Work order → Where the listing below has a line with "[Close dialog] (297, 1191)", write out exactly that line and every line after it, stopping after the line with "[Search] (207, 87)".
━━━
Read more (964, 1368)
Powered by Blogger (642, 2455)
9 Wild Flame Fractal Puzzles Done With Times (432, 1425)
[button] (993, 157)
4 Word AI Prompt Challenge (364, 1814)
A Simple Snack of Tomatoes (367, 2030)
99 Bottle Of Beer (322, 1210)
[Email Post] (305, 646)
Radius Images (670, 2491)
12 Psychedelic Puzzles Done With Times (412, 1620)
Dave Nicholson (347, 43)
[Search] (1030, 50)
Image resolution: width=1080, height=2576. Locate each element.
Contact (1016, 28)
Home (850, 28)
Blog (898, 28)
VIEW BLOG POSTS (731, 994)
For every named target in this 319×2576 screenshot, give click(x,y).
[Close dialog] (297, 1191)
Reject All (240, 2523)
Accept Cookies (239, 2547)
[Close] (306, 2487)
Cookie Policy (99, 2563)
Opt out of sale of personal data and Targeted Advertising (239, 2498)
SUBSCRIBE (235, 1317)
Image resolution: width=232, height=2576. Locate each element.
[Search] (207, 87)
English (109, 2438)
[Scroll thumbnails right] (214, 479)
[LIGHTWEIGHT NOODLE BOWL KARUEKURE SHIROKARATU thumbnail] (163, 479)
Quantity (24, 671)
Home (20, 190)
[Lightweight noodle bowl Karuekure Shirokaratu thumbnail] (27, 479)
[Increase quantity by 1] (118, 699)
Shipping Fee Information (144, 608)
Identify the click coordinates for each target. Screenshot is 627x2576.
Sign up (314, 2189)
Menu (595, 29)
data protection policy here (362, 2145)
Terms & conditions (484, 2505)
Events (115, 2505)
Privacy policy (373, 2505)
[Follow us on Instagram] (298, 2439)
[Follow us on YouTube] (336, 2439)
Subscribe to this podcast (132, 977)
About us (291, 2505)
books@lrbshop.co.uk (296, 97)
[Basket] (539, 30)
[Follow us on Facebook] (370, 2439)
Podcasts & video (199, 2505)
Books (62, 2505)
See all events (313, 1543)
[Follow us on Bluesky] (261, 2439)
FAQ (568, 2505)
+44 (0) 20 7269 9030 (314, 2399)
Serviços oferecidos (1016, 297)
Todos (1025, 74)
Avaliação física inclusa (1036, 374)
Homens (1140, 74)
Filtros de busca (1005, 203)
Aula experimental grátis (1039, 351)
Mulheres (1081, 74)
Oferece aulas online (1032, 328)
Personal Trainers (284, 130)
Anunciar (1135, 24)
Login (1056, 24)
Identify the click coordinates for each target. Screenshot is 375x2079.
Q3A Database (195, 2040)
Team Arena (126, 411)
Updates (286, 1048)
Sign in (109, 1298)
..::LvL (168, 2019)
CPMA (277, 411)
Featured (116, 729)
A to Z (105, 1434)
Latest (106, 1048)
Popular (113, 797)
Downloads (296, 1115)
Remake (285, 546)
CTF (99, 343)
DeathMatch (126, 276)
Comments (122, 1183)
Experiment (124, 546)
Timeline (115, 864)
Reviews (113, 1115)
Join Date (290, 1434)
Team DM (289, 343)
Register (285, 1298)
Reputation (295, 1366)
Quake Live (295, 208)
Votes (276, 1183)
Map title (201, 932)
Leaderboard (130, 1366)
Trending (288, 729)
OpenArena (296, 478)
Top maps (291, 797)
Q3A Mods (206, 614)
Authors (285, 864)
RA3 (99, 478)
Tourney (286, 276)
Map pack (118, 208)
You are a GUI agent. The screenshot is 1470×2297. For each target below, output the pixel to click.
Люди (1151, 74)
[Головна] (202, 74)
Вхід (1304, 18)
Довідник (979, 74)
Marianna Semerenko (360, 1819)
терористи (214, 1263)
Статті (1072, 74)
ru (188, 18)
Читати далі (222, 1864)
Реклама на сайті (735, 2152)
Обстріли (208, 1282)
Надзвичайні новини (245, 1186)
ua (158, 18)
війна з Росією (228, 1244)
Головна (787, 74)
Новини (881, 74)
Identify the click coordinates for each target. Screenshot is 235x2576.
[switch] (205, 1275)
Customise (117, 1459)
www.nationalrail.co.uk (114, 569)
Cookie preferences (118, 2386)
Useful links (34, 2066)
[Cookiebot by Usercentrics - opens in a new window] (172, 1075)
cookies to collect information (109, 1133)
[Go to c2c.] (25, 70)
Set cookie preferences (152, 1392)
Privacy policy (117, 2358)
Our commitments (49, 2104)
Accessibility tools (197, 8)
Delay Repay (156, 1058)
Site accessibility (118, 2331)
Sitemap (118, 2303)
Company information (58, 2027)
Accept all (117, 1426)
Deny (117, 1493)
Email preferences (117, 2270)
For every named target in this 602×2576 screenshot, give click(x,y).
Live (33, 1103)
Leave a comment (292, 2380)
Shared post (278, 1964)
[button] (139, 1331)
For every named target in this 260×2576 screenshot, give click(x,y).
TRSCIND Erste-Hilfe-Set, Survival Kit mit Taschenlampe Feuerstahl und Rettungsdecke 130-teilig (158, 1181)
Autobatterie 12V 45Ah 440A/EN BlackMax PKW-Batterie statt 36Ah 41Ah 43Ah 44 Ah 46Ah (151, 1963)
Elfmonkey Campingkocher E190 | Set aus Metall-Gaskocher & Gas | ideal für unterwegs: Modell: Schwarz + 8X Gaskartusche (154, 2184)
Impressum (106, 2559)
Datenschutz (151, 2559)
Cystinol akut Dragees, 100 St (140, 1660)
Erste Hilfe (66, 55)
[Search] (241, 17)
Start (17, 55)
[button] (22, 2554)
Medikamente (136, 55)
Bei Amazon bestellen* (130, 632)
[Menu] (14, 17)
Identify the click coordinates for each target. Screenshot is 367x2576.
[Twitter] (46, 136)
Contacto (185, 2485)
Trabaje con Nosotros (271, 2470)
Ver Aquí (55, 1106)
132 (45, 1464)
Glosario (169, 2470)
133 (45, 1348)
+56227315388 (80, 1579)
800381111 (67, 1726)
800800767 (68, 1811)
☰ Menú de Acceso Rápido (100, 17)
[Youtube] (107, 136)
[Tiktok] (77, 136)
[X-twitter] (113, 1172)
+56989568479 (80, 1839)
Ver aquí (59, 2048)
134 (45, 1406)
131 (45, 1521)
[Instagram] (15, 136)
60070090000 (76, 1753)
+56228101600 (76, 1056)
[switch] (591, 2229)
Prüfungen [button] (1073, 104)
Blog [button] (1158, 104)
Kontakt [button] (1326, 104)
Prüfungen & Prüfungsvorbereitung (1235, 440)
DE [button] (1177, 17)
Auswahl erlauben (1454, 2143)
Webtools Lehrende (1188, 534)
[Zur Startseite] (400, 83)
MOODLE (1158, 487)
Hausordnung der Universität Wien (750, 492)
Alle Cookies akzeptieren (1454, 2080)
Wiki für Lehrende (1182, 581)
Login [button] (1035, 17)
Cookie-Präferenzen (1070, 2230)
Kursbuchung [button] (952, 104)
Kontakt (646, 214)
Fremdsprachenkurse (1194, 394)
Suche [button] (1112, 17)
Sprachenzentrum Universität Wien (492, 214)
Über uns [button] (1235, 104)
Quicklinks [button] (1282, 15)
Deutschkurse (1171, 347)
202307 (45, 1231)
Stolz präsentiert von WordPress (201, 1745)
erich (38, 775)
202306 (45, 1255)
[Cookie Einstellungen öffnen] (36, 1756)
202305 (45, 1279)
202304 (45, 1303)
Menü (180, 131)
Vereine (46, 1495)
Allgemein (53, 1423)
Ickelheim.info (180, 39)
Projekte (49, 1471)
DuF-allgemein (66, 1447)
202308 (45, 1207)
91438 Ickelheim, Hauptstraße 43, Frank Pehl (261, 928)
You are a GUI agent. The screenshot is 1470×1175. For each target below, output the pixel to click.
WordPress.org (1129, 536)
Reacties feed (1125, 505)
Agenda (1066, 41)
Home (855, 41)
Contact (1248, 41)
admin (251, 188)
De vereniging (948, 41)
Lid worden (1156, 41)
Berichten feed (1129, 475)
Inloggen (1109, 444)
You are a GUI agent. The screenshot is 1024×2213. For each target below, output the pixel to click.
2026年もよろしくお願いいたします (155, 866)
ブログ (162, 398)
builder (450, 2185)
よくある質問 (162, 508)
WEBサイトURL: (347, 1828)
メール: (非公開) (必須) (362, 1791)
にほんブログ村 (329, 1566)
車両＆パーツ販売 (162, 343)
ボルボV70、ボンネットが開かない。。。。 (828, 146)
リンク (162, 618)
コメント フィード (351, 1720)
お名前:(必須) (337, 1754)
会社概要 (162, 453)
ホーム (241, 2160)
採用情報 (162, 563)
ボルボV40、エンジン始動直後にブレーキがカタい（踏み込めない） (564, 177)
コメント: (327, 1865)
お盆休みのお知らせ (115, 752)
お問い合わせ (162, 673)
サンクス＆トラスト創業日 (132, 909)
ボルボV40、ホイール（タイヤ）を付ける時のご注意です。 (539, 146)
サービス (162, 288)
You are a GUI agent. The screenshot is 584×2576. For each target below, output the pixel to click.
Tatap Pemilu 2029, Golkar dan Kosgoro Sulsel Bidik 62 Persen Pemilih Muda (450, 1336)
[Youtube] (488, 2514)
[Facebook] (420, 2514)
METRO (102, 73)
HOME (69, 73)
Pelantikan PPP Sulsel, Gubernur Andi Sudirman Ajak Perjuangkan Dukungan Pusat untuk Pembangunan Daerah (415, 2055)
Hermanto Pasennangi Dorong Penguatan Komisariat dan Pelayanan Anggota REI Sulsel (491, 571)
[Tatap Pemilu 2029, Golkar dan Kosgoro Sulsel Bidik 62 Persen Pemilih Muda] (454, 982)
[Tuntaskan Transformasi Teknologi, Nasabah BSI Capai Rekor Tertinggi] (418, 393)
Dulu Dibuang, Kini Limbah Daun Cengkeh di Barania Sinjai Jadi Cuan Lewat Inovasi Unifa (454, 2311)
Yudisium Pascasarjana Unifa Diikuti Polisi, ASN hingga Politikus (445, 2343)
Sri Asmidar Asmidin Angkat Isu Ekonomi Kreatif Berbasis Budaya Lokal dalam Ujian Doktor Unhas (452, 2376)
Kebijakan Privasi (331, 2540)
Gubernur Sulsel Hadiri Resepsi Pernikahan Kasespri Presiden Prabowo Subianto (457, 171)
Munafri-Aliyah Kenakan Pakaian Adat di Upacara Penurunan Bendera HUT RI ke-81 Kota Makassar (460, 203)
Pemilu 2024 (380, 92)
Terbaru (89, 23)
━━━
Answer to this exercise →
[Close dialog] (297, 1191)
Reject All (240, 2523)
Accept Cookies (239, 2547)
[Close] (306, 2487)
Cookie Policy (99, 2563)
Opt out of sale of personal data and Targeted Advertising (239, 2498)
SUBSCRIBE (235, 1317)
Image resolution: width=232, height=2576. Locate each element.
[Search] (207, 87)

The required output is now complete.